_WHAT IS BEING ASKED_: Transcribe verbatim the span of lines that opens with the line containing "Where should I click to: Choose" and closes with the last line of the data below.

_INFORMATION GIVEN_:
#####
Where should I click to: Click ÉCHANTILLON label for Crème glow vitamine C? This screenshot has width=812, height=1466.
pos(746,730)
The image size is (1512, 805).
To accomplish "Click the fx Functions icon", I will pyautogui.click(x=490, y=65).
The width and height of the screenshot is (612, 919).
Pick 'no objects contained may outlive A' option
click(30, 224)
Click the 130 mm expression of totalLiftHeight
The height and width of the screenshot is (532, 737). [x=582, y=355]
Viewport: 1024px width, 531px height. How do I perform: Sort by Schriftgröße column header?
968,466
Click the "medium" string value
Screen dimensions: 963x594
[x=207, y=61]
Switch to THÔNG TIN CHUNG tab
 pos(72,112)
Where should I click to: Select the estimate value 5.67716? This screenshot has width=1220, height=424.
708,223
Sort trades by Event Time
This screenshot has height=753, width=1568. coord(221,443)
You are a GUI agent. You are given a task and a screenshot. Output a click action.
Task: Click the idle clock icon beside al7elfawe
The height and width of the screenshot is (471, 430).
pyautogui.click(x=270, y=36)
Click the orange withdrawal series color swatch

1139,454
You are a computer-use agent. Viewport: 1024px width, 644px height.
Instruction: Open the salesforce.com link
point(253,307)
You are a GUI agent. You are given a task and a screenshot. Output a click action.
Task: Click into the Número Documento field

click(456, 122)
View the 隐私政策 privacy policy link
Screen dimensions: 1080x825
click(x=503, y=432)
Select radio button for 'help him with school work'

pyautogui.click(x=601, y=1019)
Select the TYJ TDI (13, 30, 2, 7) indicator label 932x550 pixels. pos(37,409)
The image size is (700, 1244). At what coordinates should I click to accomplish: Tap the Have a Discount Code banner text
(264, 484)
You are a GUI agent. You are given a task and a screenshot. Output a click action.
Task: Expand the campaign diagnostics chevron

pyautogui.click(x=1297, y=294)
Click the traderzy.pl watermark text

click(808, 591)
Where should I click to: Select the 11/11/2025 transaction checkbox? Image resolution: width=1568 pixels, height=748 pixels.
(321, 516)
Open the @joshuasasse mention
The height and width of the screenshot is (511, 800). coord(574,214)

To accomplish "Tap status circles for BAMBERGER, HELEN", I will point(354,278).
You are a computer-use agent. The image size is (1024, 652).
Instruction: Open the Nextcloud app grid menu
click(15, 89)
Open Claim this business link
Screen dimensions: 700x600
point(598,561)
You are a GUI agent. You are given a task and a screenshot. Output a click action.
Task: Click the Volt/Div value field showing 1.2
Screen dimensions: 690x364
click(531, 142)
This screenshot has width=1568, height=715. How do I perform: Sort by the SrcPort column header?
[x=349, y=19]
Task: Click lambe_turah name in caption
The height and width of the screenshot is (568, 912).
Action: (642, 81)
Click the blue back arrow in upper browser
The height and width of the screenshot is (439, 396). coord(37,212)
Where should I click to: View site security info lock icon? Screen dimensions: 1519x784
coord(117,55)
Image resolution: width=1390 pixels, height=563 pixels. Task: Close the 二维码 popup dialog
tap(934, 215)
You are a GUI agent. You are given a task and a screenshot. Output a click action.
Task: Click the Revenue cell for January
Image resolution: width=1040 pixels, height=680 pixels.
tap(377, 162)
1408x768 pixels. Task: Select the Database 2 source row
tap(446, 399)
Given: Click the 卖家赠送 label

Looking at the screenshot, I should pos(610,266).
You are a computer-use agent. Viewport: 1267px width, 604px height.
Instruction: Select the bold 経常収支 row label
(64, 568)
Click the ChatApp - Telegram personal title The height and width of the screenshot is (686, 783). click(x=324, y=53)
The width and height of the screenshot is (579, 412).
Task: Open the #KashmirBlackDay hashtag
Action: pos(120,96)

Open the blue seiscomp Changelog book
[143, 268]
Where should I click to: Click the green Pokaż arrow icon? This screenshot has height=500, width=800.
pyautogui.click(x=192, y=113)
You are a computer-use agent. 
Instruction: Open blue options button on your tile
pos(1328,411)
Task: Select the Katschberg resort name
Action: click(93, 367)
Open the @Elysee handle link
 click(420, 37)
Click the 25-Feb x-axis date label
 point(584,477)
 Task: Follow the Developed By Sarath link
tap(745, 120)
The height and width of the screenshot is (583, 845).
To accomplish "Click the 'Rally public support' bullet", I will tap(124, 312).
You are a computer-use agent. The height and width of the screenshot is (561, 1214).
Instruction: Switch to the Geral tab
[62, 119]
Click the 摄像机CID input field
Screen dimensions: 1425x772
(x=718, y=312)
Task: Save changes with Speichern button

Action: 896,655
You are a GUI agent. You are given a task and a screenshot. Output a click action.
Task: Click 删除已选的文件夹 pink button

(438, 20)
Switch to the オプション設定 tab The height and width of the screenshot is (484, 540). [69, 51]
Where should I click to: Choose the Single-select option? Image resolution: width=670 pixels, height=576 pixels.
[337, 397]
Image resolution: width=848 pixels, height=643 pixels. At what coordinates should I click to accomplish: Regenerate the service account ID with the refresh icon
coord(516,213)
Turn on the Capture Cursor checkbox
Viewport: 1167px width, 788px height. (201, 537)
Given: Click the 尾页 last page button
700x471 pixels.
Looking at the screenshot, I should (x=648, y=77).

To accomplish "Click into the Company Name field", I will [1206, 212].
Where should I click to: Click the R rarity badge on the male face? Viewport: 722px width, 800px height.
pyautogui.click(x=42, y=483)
#####
_TASK SOLUTION_:
Where should I click to: Choose the Single-select option? Image resolution: width=670 pixels, height=576 pixels.
[337, 397]
Image resolution: width=848 pixels, height=643 pixels. At what coordinates should I click to accomplish: Regenerate the service account ID with the refresh icon
coord(516,213)
Turn on the Capture Cursor checkbox
Viewport: 1167px width, 788px height. (201, 537)
Given: Click the 尾页 last page button
700x471 pixels.
Looking at the screenshot, I should (x=648, y=77).

To accomplish "Click into the Company Name field", I will [1206, 212].
Where should I click to: Click the R rarity badge on the male face? Viewport: 722px width, 800px height.
pyautogui.click(x=42, y=483)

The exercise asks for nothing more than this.